**Tasks:**
1 – Answer from the emotion analysis package description.
(a) What command installs the package?
(b) Which function loads the datasets?
(c) What four functionalities does the package include?
2 – Reproduce every line of the records in Block 1 word for word, leaving out the pictures.

**Document extract:**

◆ ◆ ◆ ◆ ◆ ◆ ◆

Skip to main content

A package for emotion detection using transformers-based models.

Project description

Emotion Analysis Package

This package provides tools for emotion detection using transformer-based models. It includes functionalities for preprocessing data, generating word clouds, visualizing statistics, and evaluating model performance.

Installation

To install the package, you can use pip:

pip install emotion-analysis

Usage

Data Preprocessing

First, you need to preprocess your datasets. You can use the upload_datasets function to load your data. Here is the full testing code. For example:

from emotion_analysis.data_preprocessing import *
from emotion_analysis.tweets_embedding import *
from emotion_analysis.frnn import *
from emotion_analysis.bert_pcc_score_emotions import *
from emotion_analysis.roberta_pcc_score_emotions import *

anger_train, anger_dev, anger_data, anger_test = upload_datasets(
    "/home/ahsan-pmylsp/Desktop/frnn_emotion_detection-main/update/Frnn_Emotion/emotion_analysis/dataset/2018-EI-oc-En-anger-dev.txt",
    "/home/ahsan-pmylsp/Desktop/frnn_emotion_detection-main/update/Frnn_Emotion/emotion_analysis/dataset/EI-oc-En-anger-train.txt",
    "/home/ahsan-pmylsp/Desktop/frnn_emotion_detection-main/update/Frnn_Emotion/emotion_analysis/dataset/2018-EI-oc-En-anger-test.txt",
)

fear_train, fear_dev, fear_data, fear_test = upload_datasets(
    "/home/ahsan-pmylsp/Desktop/frnn_emotion_detection-main/update/Frnn_Emotion/emotion_analysis/dataset/EI-oc-En-fear-train.txt",
    "/home/ahsan-pmylsp/Desktop/frnn_emotion_detection-main/update/Frnn_Emotion/emotion_analysis/dataset/2018-EI-oc-En-fear-dev.txt",
    "/home/ahsan-pmylsp/Desktop/frnn_emotion_detection-main/update/Frnn_Emotion/emotion_analysis/dataset/2018-EI-oc-En-fear-test.txt",
)

joy_train, joy_dev, joy_data, joy_test = upload_datasets(
    "/home/ahsan-pmylsp/Desktop/frnn_emotion_detection-main/update/Frnn_Emotion/emotion_analysis/dataset/EI-oc-En-joy-train.txt",
    "/home/ahsan-pmylsp/Desktop/frnn_emotion_detection-main/update/Frnn_Emotion/emotion_analysis/dataset/2018-EI-oc-En-joy-dev.txt",
    "/home/ahsan-pmylsp/Desktop/frnn_emotion_detection-main/update/Frnn_Emotion/emotion_analysis/dataset/2018-EI-oc-En-joy-test.txt",
)

◆ ◆ ◆ ◆ ◆ ◆ ◆

**Dataset:**
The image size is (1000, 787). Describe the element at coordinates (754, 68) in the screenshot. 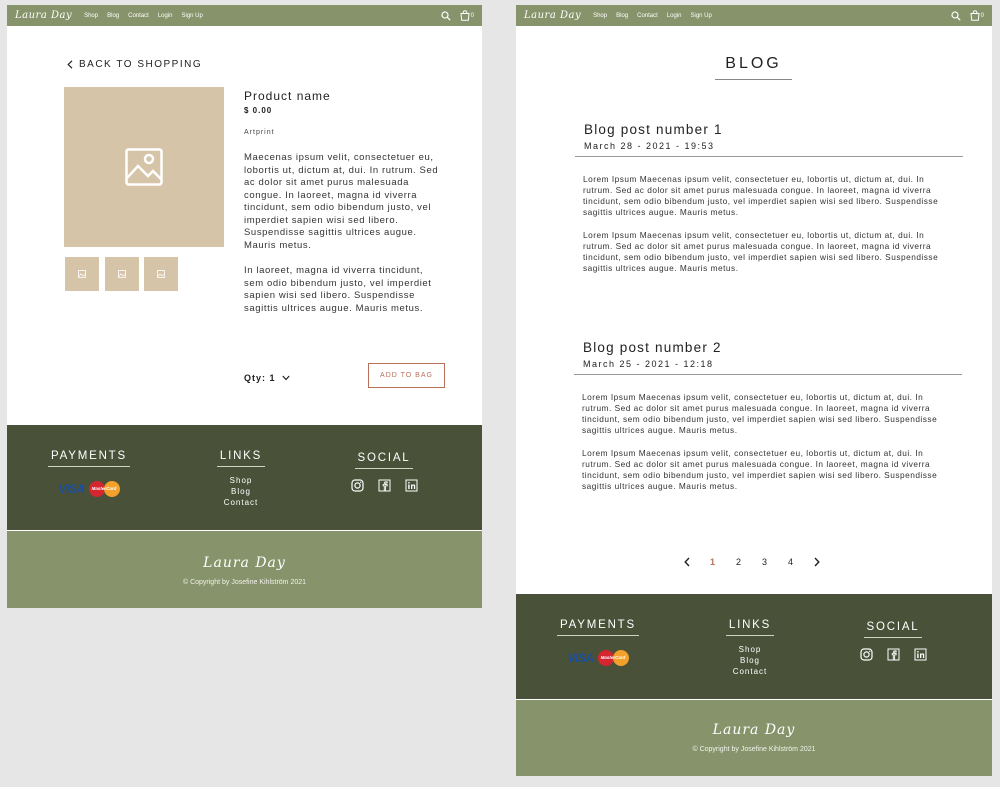

I see `page-title: BLOG` at that location.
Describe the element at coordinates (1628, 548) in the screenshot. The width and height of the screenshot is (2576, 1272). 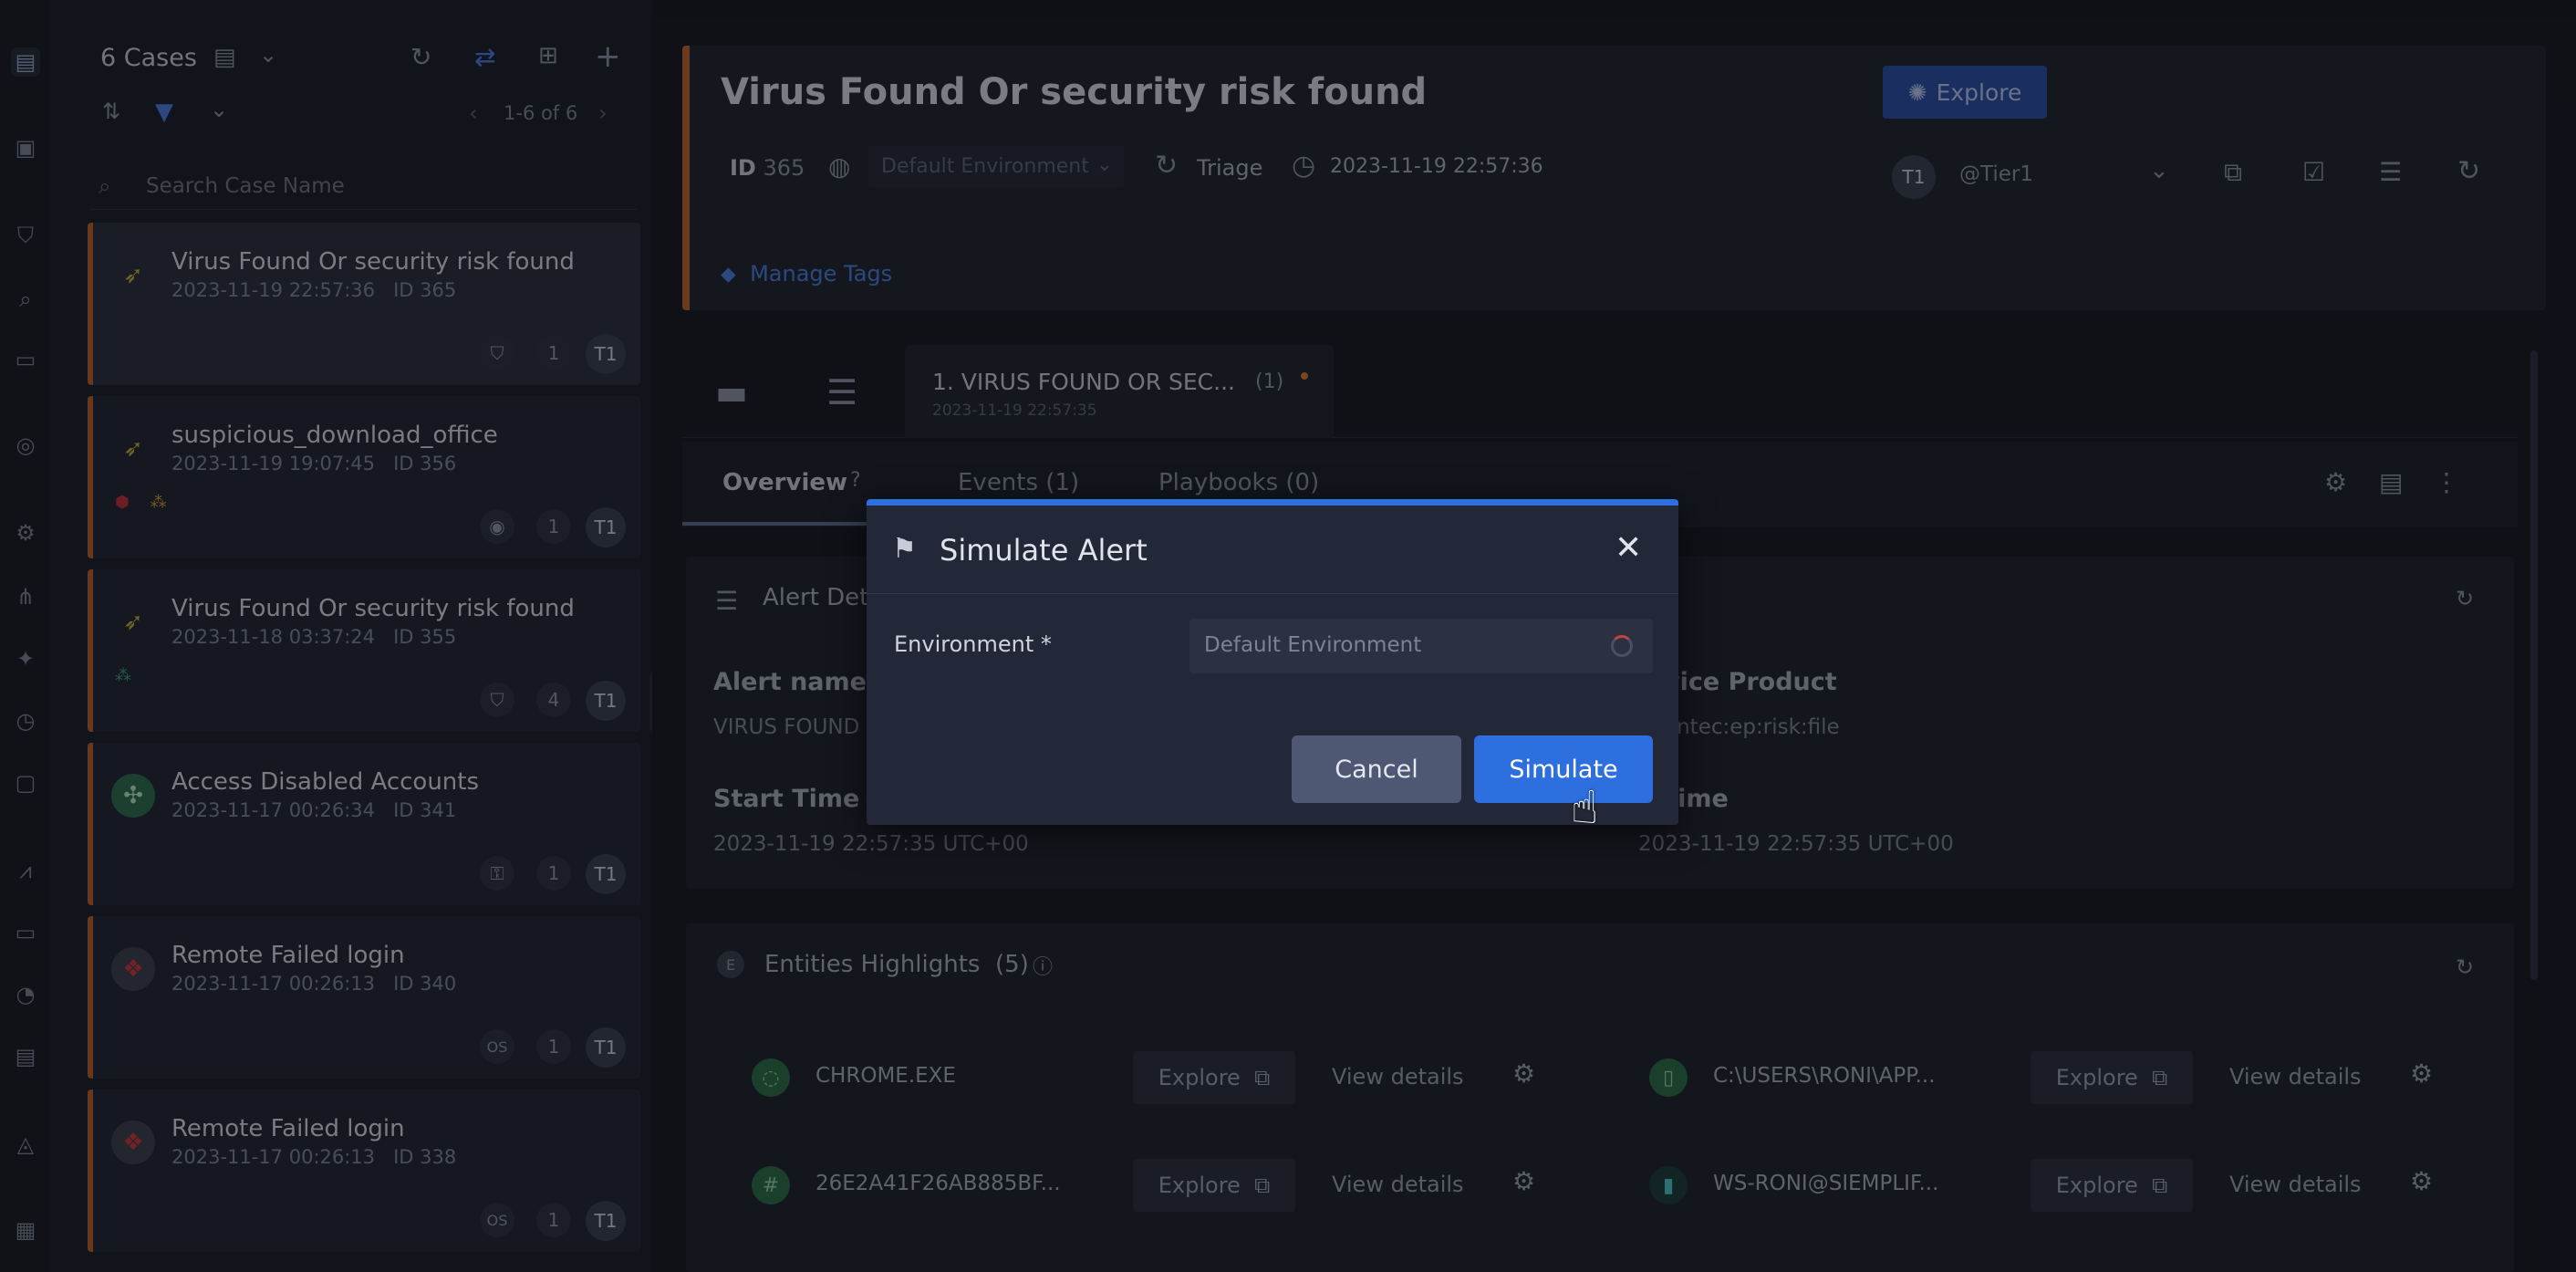
I see `close-icon: ✕` at that location.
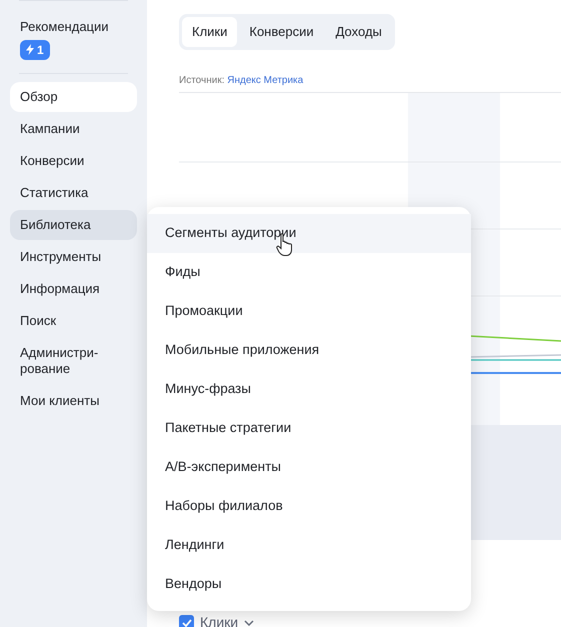 This screenshot has width=561, height=627. What do you see at coordinates (309, 312) in the screenshot?
I see `menu-item: Промоакции` at bounding box center [309, 312].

◆ ◆ ◆ ◆ ◆ ◆ ◆

**Responses:**
1 –
(a) pip install emotion-analysis
(b) upload_datasets
(c) Preprocessing data, generating word clouds, visualizing statistics, and evaluating model performance.

2 –
The image size is (1000, 787). Describe the element at coordinates (754, 68) in the screenshot. 

I see `page-title: BLOG` at that location.
Describe the element at coordinates (1628, 548) in the screenshot. The width and height of the screenshot is (2576, 1272). 
I see `close-icon: ✕` at that location.
 This screenshot has width=561, height=627. What do you see at coordinates (309, 312) in the screenshot?
I see `menu-item: Промоакции` at bounding box center [309, 312].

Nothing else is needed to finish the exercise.